(How to complete this task):
An exact copy of the listing is what the response must contain.

[[ Provided data open ]]

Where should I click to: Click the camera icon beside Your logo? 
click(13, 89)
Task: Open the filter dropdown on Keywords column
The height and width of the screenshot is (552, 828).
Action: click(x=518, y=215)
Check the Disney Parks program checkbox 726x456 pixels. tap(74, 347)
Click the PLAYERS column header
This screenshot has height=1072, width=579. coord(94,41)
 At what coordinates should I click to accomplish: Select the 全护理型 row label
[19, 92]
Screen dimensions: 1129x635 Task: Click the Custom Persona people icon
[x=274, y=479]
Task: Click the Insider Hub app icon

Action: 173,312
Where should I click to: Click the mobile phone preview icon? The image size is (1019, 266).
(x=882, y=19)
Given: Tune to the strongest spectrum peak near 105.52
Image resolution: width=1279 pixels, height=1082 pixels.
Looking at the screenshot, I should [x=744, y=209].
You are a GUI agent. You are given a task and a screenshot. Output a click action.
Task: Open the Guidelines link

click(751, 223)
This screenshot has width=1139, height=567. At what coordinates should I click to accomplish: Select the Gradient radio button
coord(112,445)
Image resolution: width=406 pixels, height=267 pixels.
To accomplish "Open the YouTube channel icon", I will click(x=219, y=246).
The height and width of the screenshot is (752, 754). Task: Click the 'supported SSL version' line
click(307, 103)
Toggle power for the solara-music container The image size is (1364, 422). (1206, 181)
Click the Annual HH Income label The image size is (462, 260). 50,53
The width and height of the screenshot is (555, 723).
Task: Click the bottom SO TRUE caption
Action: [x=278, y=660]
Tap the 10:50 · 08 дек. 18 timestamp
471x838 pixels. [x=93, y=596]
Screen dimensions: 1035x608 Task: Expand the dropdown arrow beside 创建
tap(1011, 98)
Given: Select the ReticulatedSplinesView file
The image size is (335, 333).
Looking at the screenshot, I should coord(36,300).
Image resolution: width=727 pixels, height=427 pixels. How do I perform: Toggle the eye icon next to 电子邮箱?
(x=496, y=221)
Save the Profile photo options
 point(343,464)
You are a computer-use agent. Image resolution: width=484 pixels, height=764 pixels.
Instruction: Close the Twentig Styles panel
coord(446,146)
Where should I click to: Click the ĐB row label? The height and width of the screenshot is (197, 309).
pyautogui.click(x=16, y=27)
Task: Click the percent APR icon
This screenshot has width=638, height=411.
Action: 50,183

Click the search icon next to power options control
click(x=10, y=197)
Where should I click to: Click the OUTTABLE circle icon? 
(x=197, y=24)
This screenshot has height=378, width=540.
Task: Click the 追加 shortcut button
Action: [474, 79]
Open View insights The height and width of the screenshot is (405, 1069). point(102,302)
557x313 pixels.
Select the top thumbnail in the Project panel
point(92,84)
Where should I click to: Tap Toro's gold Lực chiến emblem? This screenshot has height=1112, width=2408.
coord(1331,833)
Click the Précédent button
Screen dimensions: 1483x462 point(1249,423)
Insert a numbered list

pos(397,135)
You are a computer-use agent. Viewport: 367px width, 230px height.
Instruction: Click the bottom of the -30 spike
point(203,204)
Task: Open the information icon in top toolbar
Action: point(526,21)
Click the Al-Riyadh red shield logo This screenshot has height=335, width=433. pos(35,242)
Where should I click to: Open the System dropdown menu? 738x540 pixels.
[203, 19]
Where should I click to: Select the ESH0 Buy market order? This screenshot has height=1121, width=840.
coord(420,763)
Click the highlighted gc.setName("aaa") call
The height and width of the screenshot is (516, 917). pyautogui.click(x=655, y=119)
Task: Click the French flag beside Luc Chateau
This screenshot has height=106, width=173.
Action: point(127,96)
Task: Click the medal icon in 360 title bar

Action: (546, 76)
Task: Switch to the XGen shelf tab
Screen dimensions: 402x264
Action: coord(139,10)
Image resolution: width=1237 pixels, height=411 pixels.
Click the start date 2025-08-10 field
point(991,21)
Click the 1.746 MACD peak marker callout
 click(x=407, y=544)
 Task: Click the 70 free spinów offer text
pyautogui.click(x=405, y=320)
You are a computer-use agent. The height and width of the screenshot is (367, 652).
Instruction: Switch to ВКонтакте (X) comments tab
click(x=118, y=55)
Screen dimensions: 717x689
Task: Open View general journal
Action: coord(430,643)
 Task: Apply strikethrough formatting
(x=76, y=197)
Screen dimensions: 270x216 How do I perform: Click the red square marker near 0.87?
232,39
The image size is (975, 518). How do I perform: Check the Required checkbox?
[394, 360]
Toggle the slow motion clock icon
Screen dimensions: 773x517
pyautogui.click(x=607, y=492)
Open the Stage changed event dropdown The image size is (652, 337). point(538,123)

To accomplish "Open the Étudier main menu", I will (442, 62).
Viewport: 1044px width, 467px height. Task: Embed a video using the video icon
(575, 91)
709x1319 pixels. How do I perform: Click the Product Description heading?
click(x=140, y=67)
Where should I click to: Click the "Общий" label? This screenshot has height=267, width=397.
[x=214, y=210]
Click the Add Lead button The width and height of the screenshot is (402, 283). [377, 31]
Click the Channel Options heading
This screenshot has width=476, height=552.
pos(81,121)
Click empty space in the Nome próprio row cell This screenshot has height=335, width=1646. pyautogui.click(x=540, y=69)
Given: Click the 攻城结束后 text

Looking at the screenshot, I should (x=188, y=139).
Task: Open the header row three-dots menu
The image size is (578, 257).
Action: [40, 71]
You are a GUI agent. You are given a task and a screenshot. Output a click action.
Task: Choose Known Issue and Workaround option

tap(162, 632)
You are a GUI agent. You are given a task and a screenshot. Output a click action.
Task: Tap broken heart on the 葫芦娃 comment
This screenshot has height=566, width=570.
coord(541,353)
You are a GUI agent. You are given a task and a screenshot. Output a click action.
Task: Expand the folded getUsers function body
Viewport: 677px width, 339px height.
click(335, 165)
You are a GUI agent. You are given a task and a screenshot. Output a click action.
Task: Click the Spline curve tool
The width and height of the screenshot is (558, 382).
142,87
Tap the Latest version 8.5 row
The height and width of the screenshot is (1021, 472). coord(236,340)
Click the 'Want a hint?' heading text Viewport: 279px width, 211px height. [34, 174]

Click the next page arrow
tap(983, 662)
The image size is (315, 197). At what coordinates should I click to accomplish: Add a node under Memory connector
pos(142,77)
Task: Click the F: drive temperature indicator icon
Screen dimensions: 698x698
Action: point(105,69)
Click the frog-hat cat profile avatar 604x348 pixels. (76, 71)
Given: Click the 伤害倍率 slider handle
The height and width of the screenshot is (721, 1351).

[[ Provided data closed ]]

(Solution for this exercise):
Where should I click to: Click the camera icon beside Your logo? 
click(13, 89)
Task: Open the filter dropdown on Keywords column
The height and width of the screenshot is (552, 828).
Action: click(x=518, y=215)
Check the Disney Parks program checkbox 726x456 pixels. tap(74, 347)
Click the PLAYERS column header
This screenshot has height=1072, width=579. coord(94,41)
 At what coordinates should I click to accomplish: Select the 全护理型 row label
[19, 92]
Screen dimensions: 1129x635 Task: Click the Custom Persona people icon
[x=274, y=479]
Task: Click the Insider Hub app icon

Action: 173,312
Where should I click to: Click the mobile phone preview icon? The image size is (1019, 266).
(x=882, y=19)
Given: Tune to the strongest spectrum peak near 105.52
Image resolution: width=1279 pixels, height=1082 pixels.
Looking at the screenshot, I should [x=744, y=209].
You are a GUI agent. You are given a task and a screenshot. Output a click action.
Task: Open the Guidelines link

click(751, 223)
This screenshot has width=1139, height=567. At what coordinates should I click to accomplish: Select the Gradient radio button
coord(112,445)
Image resolution: width=406 pixels, height=267 pixels.
To accomplish "Open the YouTube channel icon", I will click(x=219, y=246).
The height and width of the screenshot is (752, 754). Task: Click the 'supported SSL version' line
click(307, 103)
Toggle power for the solara-music container The image size is (1364, 422). (1206, 181)
Click the Annual HH Income label The image size is (462, 260). 50,53
The width and height of the screenshot is (555, 723).
Task: Click the bottom SO TRUE caption
Action: [x=278, y=660]
Tap the 10:50 · 08 дек. 18 timestamp
471x838 pixels. [x=93, y=596]
Screen dimensions: 1035x608 Task: Expand the dropdown arrow beside 创建
tap(1011, 98)
Given: Select the ReticulatedSplinesView file
The image size is (335, 333).
Looking at the screenshot, I should coord(36,300).
Image resolution: width=727 pixels, height=427 pixels. How do I perform: Toggle the eye icon next to 电子邮箱?
(x=496, y=221)
Save the Profile photo options
 point(343,464)
You are a computer-use agent. Image resolution: width=484 pixels, height=764 pixels.
Instruction: Close the Twentig Styles panel
coord(446,146)
Where should I click to: Click the ĐB row label? The height and width of the screenshot is (197, 309).
pyautogui.click(x=16, y=27)
Task: Click the percent APR icon
This screenshot has width=638, height=411.
Action: 50,183

Click the search icon next to power options control
click(x=10, y=197)
Where should I click to: Click the OUTTABLE circle icon? 
(x=197, y=24)
This screenshot has height=378, width=540.
Task: Click the 追加 shortcut button
Action: [474, 79]
Open View insights The height and width of the screenshot is (405, 1069). point(102,302)
557x313 pixels.
Select the top thumbnail in the Project panel
point(92,84)
Where should I click to: Tap Toro's gold Lực chiến emblem? This screenshot has height=1112, width=2408.
coord(1331,833)
Click the Précédent button
Screen dimensions: 1483x462 point(1249,423)
Insert a numbered list

pos(397,135)
You are a computer-use agent. Viewport: 367px width, 230px height.
Instruction: Click the bottom of the -30 spike
point(203,204)
Task: Open the information icon in top toolbar
Action: point(526,21)
Click the Al-Riyadh red shield logo This screenshot has height=335, width=433. pos(35,242)
Where should I click to: Open the System dropdown menu? 738x540 pixels.
[203, 19]
Where should I click to: Select the ESH0 Buy market order? This screenshot has height=1121, width=840.
coord(420,763)
Click the highlighted gc.setName("aaa") call
The height and width of the screenshot is (516, 917). pyautogui.click(x=655, y=119)
Task: Click the French flag beside Luc Chateau
This screenshot has height=106, width=173.
Action: point(127,96)
Task: Click the medal icon in 360 title bar

Action: (546, 76)
Task: Switch to the XGen shelf tab
Screen dimensions: 402x264
Action: coord(139,10)
Image resolution: width=1237 pixels, height=411 pixels.
Click the start date 2025-08-10 field
point(991,21)
Click the 1.746 MACD peak marker callout
 click(x=407, y=544)
 Task: Click the 70 free spinów offer text
pyautogui.click(x=405, y=320)
You are a computer-use agent. The height and width of the screenshot is (367, 652).
Instruction: Switch to ВКонтакте (X) comments tab
click(x=118, y=55)
Screen dimensions: 717x689
Task: Open View general journal
Action: coord(430,643)
 Task: Apply strikethrough formatting
(x=76, y=197)
Screen dimensions: 270x216 How do I perform: Click the red square marker near 0.87?
232,39
The image size is (975, 518). How do I perform: Check the Required checkbox?
[394, 360]
Toggle the slow motion clock icon
Screen dimensions: 773x517
pyautogui.click(x=607, y=492)
Open the Stage changed event dropdown The image size is (652, 337). point(538,123)

To accomplish "Open the Étudier main menu", I will (442, 62).
Viewport: 1044px width, 467px height. Task: Embed a video using the video icon
(575, 91)
709x1319 pixels. How do I perform: Click the Product Description heading?
click(x=140, y=67)
Where should I click to: Click the "Общий" label? This screenshot has height=267, width=397.
[x=214, y=210]
Click the Add Lead button The width and height of the screenshot is (402, 283). [377, 31]
Click the Channel Options heading
This screenshot has width=476, height=552.
pos(81,121)
Click empty space in the Nome próprio row cell This screenshot has height=335, width=1646. pyautogui.click(x=540, y=69)
Given: Click the 攻城结束后 text

Looking at the screenshot, I should (x=188, y=139).
Task: Open the header row three-dots menu
The image size is (578, 257).
Action: [40, 71]
You are a GUI agent. You are given a task and a screenshot. Output a click action.
Task: Choose Known Issue and Workaround option

tap(162, 632)
You are a GUI agent. You are given a task and a screenshot. Output a click action.
Task: Tap broken heart on the 葫芦娃 comment
This screenshot has height=566, width=570.
coord(541,353)
You are a GUI agent. You are given a task and a screenshot. Output a click action.
Task: Expand the folded getUsers function body
Viewport: 677px width, 339px height.
click(335, 165)
You are a GUI agent. You are given a task and a screenshot. Output a click action.
Task: Click the Spline curve tool
The width and height of the screenshot is (558, 382).
142,87
Tap the Latest version 8.5 row
The height and width of the screenshot is (1021, 472). coord(236,340)
Click the 'Want a hint?' heading text Viewport: 279px width, 211px height. [34, 174]

Click the next page arrow
tap(983, 662)
The image size is (315, 197). At what coordinates should I click to accomplish: Add a node under Memory connector
pos(142,77)
Task: Click the F: drive temperature indicator icon
Screen dimensions: 698x698
Action: point(105,69)
Click the frog-hat cat profile avatar 604x348 pixels. (76, 71)
Given: Click the 伤害倍率 slider handle
The height and width of the screenshot is (721, 1351).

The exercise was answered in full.